Depressive symptoms are associated with subsequent memory decline in older adults, while poorer memory is also linked to an increase in depressive symptoms later on, according to a new study led by researchers at UCL and Brighton and Sussex Medical School.

The study, published in JAMA Network Open, analyzed 16 years of longitudinal data from 8,268 adults in England, with an average age of 64.

The researchers found that depression and memory are closely interrelated, with both appearing to influence each other.

Senior author Dr. Dorina Cadar, from the UCL Department of Behavioural Science & Health and Brighton and Sussex Medical School, stated: “Depression and poor memory often occur together in older people, but the causal direction has been unclear. Our study shows that the relationship is bidirectional, with depressive symptoms preceding memory decline and memory decline linked to subsequent depressive symptoms. This suggests that interventions to reduce depressive symptoms may help to slow down memory decline.”

Lead author Jiamin Yin, who graduated from UCL and is now a doctoral student at the University of Rochester, New York, said: “These findings underscore the importance of monitoring memory changes in older adults with increasing depressive symptoms to identify memory loss early and prevent further worsening of depressive function. Conversely, it is also critical to address depressive symptoms in those with memory decline to protect them from developing depression and memory dysfunction.”

The research team suggested that depression might affect memory due to changes in the brain associated with depression. These include neurochemical imbalances, structural changes in memory-related regions, and disruptions in the brain’s ability to reorganize and form new connections. Psychological factors, such as rumination, may also contribute to memory impairments. On the other hand, memory lapses can lead to frustration, loss of confidence, and feelings of incompetence, which can trigger depressive episodes. Memory impairment may also disrupt daily functioning and social interactions, leading to social isolation and potentially triggering depressive symptoms.

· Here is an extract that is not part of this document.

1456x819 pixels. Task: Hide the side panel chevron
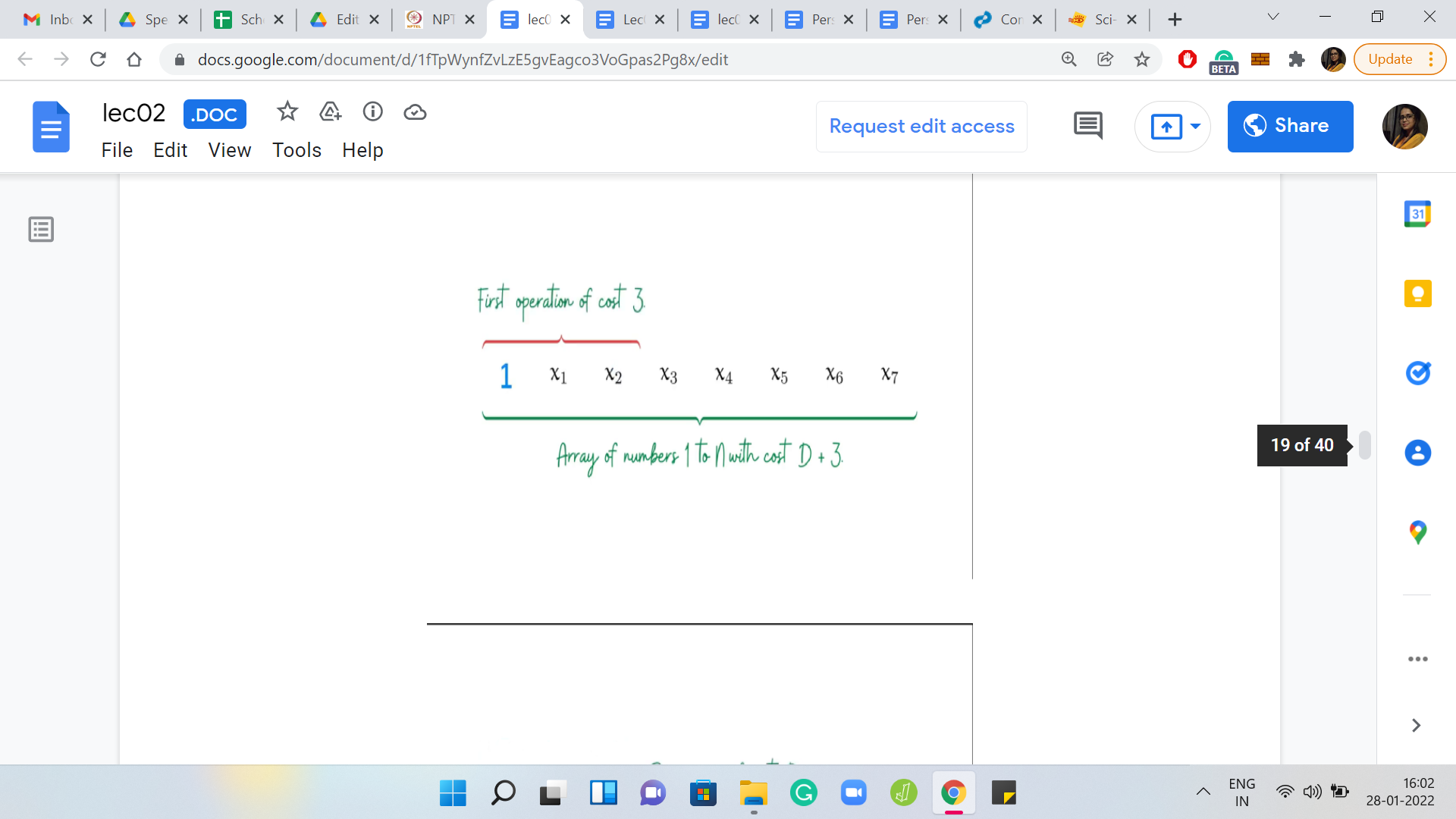point(1416,725)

Dr. Cadar added: “Depression can cause changes in brain structures, such as the hippocampus, critical for memory formation and retrieval. Chronic stress and high levels of cortisol associated with depression can damage neurons in these areas. However, further understanding the mechanisms linking memory decline and depression is crucial for developing targeted interventions aimed at improving mood and slowing cognitive decline in individuals with depression and memory impairment.”

For this study, the researchers analyzed data from the English Longitudinal Study of Ageing (ELSA), where a nationally representative sample in England answers a wide range of questions every two years.

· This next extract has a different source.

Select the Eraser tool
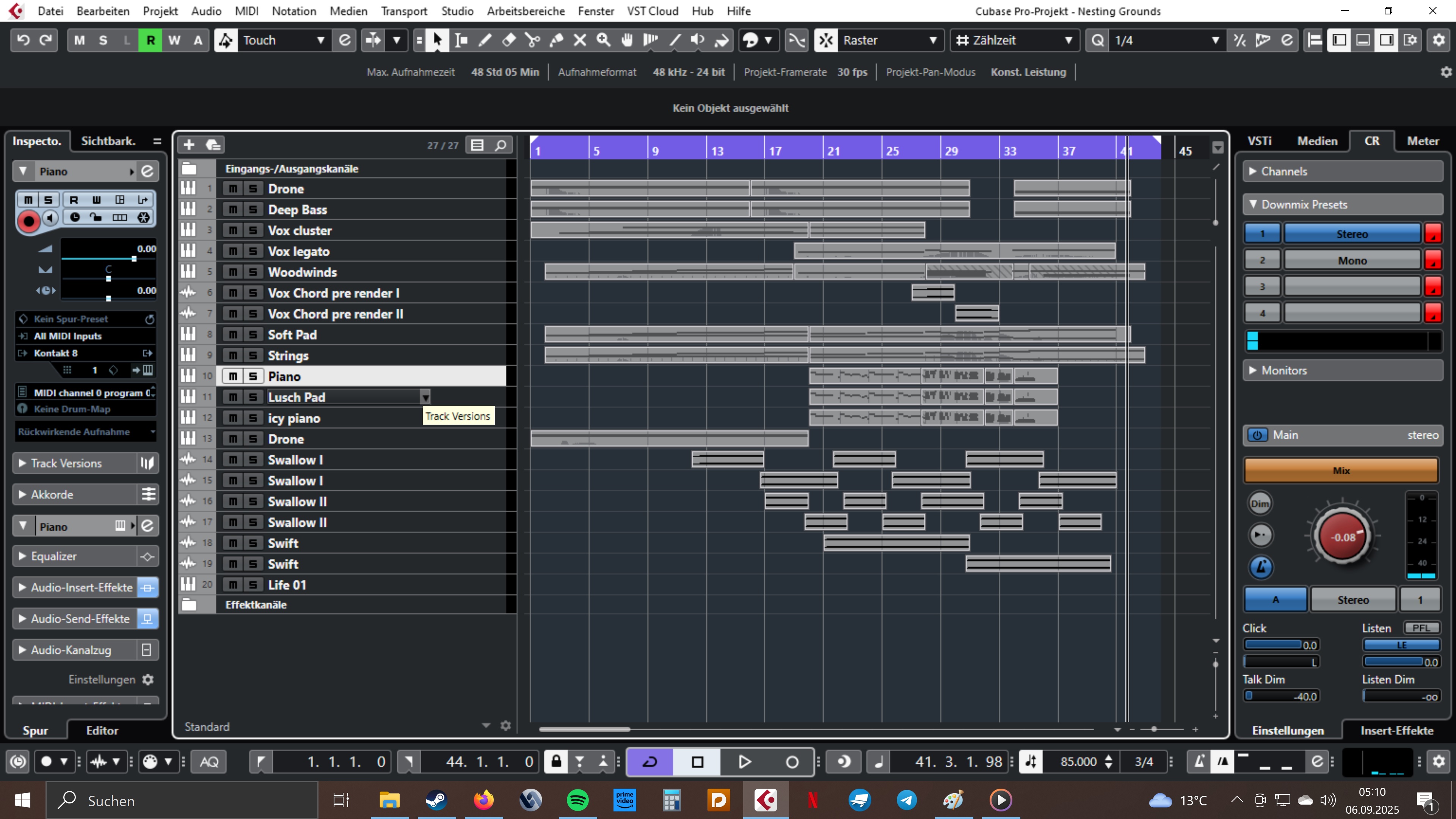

People with higher initial depressive symptoms were more likely to experience faster memory decline later, while those with poorer initial memory were more likely to experience an increase in depressive symptoms later. Participants who experienced a greater increase in depressive symptoms during the study were more likely to have a steeper memory decline, and vice versa.

The study found no such pattern for verbal fluency. While less verbal fluency was linked to more depressive symptoms at the start, changes in one did not predict later changes in the other.

The researchers accounted for factors such as physical activity and life-limiting illness. As an observational study, it could not establish causality.

The study received support from the National Institute on Aging, the Economic and Social Research Council (ESRC), the National Institute for Health and Research (NIHR), Alzheimer’s Society UK, and Alzheimer’s Research UK.